# BRIEF
Answer these questions about the political commentary on Obama's first two years below, marking your answers (a), (b), and (c):
(a) How large a budget deficit did Obama inherit when he was sworn in?
(b) What month and year does the political video purportedly represent for where the Republicans were at?
(c) What is the abbreviated list of laws signed aimed at?

# GIVEN PASSAGE
=====

Obama inherited a three trillion dollars budget deficit when he was sworn in.  The country was mired in two wars. The economy was on life-support.  The unemployment situation was (and is) devastating households, while Health Care costs were rising at a such a rate that 17% of the population had no insurance coverage.  Moreover, the infrastructure of the nation -- both physical and educational -- had been allowed to deteriorate to its worse condition since the 1930s.  


Normally, one would think that both legislators from political parties would see the challenges facing the country, roll up their sleeves, and go to work.  

But it didn't work that way.  Here's a political video purportedly representing where the Republicans were at in  March of 2009:



What the Democrats Did.

So, with no help from Republicans, what did the Democrats accomplish in the two years since Obama was elected?

Here's an abbreviated list of laws signed, aimed at rebuilding the U.S.

We still have a long way to go -- especially with unemployment at record percentages.  But there's been a sincere effort to rebuild the U.S., and considering the size of the hole that was dug by Republicans, we've made some real progress.

The idea of returning Republicans to power in either the House or the Senate is madness.  But that's what they're selling.

=====

(Stored items)
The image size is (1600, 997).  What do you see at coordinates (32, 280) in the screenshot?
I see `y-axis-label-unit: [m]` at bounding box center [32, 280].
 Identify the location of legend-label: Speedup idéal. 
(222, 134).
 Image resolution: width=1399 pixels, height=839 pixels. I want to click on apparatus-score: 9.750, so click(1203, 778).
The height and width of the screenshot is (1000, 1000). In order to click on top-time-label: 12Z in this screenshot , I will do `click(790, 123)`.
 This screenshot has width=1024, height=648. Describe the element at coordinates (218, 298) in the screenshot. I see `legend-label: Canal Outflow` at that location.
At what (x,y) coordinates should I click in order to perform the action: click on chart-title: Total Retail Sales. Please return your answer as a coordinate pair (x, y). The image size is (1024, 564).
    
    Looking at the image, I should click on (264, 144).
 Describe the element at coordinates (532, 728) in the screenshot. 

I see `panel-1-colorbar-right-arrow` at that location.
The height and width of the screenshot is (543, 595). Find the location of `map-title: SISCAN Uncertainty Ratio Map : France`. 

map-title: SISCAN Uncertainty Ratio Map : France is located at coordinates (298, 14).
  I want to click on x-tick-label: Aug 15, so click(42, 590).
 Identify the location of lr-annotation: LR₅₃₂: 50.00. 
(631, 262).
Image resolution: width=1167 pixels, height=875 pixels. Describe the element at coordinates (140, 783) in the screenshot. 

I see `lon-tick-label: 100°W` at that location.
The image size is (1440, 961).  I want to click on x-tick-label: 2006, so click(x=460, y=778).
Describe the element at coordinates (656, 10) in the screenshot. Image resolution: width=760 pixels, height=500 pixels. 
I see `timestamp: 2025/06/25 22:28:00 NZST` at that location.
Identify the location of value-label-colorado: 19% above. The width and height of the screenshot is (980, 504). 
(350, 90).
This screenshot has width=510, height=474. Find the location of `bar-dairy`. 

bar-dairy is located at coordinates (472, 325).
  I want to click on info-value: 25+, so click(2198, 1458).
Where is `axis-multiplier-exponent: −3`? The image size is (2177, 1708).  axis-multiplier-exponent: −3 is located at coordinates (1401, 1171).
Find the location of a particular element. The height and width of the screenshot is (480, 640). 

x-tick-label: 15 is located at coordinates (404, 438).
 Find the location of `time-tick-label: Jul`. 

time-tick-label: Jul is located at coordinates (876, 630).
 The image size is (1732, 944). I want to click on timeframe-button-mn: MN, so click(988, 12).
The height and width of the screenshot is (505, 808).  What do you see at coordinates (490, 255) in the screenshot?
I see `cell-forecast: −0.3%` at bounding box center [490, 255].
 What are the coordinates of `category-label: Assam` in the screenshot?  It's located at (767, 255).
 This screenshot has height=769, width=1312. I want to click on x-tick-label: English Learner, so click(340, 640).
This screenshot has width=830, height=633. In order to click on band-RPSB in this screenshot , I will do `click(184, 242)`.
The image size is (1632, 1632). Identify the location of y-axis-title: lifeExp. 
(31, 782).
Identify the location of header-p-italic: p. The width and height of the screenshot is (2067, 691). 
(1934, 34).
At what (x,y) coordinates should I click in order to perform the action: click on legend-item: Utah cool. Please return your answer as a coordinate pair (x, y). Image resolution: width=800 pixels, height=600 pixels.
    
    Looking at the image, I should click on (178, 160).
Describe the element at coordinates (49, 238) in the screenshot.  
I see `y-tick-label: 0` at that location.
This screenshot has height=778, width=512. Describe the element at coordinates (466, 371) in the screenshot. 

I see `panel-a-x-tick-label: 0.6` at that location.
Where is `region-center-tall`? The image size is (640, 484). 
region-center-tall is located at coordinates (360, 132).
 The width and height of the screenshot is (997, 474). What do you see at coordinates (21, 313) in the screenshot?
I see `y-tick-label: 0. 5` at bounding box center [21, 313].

=====

# PROBLEM SOLUTION
(a) A three trillion dollar budget deficit.
(b) March of 2009.
(c) Rebuilding the U.S.